Le ministre des Finances, Abderahmane Raouya est revenu ce jeudi, sur le cadre réglementaire des bureaux de change. En réponse aux questions des députés de l’Assemblée populaire nationale (APN), Raouya s’est s’exprimé et a porté certaines précisions concernant l’ouverture des bureaux de change.

Mesures de contrôle et de libéralisation

De leur côté, les membres de la Commission des Affaires économiques, du Développement, du Commerce et de la Planification à l’APN sont préoccupés par l’échange du dinar algérien.

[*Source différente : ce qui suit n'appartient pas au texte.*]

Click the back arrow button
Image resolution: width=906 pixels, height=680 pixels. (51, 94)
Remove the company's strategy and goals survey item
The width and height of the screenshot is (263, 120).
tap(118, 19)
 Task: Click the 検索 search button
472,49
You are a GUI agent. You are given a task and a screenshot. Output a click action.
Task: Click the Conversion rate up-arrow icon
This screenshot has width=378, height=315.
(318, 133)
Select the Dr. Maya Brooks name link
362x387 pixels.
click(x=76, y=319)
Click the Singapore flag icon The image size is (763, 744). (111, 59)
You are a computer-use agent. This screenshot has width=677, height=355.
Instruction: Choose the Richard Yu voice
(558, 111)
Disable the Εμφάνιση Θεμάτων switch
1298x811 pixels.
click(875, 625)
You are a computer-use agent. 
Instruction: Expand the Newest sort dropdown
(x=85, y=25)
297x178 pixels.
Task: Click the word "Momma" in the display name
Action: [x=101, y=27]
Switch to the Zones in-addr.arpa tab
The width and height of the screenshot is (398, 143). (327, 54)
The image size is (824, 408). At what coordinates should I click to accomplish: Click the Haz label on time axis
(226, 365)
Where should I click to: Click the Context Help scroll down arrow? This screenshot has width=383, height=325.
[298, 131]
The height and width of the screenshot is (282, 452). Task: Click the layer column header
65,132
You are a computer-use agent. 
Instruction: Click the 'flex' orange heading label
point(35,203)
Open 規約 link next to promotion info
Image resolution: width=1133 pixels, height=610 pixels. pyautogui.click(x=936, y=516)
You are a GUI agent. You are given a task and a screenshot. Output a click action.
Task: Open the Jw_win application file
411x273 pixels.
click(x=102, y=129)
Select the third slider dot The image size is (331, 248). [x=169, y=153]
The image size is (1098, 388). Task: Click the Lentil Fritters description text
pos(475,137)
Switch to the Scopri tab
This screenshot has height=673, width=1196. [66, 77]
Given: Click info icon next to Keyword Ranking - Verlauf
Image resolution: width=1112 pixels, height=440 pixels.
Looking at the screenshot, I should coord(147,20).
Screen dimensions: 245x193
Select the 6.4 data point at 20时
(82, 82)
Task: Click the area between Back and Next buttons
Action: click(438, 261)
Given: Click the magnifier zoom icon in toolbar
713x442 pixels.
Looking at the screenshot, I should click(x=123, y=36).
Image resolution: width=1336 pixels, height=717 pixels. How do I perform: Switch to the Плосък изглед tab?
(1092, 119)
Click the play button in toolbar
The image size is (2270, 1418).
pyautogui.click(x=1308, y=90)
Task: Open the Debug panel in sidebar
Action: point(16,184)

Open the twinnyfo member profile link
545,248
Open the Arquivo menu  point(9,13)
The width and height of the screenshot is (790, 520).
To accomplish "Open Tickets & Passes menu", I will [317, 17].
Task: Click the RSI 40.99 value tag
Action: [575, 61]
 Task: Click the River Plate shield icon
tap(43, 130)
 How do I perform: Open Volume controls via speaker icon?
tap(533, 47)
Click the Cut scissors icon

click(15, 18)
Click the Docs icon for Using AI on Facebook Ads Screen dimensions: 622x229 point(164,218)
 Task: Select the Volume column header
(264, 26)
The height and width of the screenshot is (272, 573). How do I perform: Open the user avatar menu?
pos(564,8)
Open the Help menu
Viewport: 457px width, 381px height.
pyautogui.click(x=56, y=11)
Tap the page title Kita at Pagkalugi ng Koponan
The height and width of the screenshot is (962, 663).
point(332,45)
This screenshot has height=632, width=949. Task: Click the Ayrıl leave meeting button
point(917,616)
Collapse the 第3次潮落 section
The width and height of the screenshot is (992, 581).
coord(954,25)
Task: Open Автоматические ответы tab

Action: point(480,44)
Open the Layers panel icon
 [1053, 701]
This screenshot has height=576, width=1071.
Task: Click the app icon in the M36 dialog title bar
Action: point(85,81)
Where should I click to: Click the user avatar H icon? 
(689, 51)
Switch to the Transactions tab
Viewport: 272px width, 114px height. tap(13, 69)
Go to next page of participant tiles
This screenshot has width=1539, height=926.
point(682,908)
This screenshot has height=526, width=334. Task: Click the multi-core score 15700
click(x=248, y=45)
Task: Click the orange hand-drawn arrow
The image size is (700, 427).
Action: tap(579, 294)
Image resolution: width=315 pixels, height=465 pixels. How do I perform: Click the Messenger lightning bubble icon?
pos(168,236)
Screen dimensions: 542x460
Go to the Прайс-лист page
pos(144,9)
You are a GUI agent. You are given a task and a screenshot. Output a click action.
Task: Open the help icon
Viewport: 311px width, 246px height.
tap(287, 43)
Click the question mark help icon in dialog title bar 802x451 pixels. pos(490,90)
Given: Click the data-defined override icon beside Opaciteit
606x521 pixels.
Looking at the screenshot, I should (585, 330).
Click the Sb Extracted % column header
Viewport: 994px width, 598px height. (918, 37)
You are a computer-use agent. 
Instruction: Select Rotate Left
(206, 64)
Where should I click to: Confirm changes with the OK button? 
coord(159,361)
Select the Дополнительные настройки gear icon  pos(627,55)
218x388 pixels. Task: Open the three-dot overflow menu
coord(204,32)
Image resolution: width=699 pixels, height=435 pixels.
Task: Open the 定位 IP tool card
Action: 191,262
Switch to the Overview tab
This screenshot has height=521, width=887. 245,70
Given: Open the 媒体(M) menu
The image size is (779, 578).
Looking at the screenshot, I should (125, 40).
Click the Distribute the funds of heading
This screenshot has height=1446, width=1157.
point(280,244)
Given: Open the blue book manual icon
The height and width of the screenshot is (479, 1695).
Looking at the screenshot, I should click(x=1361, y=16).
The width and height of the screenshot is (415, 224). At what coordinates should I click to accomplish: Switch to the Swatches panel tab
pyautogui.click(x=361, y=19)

Ils avaient suggéré des mesures de contrôle et de libéralisation du marché de la monnaie et des devises.

Les députés ont toujours affirmé par le passé que s’appuyer sur les intermédiaires agréés est primordial. Cela passe par l’instauration de bureaux de change réglementés à travers tout le territoire national. Aussi, par le suivi des transactions connexes pour assurer les objectifs de la politique de change.

Obtenir un agrément préalable de la Banque d’Algérie

A ce sujet, le ministre des Finances s’est exprimé devant les députés et a porté certaines précisions. Abderrahmane Raouya a révélé que l’approbation de l’ouverture et la supervision des bureaux de change relèvent de la seule responsabilité de la Banque d’Algérie.

Le ministre a souligné à cette occasion, que les personnes privées peuvent ouvrir un bureau de change, à condition d’obtenir un agrément préalable de la Banque d’Algérie. Ainsi, l’échange du dinar algérien contre des devises se fera seulement par ces intermédiaires agréés.

Bureaux de change en Algérie : les investisseurs réticents

Toutefois, selon le premier responsable du secteur, cette activité manque de preneur et qu’elle n’est pas à la hauteur des aspirations des investisseurs. « La preuve en est le manque de demandes d’ouverture des bureaux de change », a-t-il souligné.

Par ailleurs, Abderrahmane Raouya a révélé que cela relève de la seule responsabilité de la Banque d’Algérie. A cet effet, cette dernière a mis en place le cadre réglementaire des bureaux de change. L’approbation de l’ouverture et la supervision des bureaux de change prévoit un mécanisme de suivi de cette activité.